▸ Directions
From the first line of the records through the line containing "Open the Typ", retype every line exactly and nothing else.

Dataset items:
"""

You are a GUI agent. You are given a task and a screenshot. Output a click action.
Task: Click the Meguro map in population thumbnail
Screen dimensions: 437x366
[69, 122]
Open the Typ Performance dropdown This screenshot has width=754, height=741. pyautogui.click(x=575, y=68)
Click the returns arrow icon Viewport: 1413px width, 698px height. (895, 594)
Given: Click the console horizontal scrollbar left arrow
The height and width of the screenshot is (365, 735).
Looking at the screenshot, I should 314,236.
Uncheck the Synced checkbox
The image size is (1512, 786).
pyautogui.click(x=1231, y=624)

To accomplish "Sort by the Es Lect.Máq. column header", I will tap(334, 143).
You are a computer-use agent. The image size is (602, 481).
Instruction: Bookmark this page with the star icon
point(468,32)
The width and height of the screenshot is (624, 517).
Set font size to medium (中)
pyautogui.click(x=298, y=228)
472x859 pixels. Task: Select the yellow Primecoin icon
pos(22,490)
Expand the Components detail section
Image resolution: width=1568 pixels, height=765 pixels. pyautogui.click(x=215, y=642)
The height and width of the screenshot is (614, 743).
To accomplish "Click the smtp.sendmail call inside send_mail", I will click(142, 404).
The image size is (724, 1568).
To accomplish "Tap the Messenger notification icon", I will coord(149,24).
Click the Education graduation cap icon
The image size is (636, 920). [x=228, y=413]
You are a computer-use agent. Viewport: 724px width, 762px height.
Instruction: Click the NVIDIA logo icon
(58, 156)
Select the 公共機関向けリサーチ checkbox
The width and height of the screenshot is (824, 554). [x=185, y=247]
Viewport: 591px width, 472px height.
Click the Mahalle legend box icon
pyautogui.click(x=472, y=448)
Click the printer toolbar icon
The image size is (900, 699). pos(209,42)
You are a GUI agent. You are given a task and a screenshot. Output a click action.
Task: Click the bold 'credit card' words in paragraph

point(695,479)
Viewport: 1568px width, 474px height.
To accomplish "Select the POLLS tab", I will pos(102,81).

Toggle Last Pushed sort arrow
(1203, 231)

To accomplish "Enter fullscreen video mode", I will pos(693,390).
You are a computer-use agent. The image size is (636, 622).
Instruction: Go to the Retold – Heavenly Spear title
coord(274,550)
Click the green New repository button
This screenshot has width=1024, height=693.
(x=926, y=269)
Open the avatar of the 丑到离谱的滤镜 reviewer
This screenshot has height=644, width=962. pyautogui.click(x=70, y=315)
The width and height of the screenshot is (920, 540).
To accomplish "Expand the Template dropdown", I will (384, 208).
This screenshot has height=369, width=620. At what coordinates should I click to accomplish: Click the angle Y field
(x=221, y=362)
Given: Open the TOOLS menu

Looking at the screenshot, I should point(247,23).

"""

▸ Answer section
You are a GUI agent. You are given a task and a screenshot. Output a click action.
Task: Click the Meguro map in population thumbnail
Screen dimensions: 437x366
[69, 122]
Open the Typ Performance dropdown This screenshot has width=754, height=741. pyautogui.click(x=575, y=68)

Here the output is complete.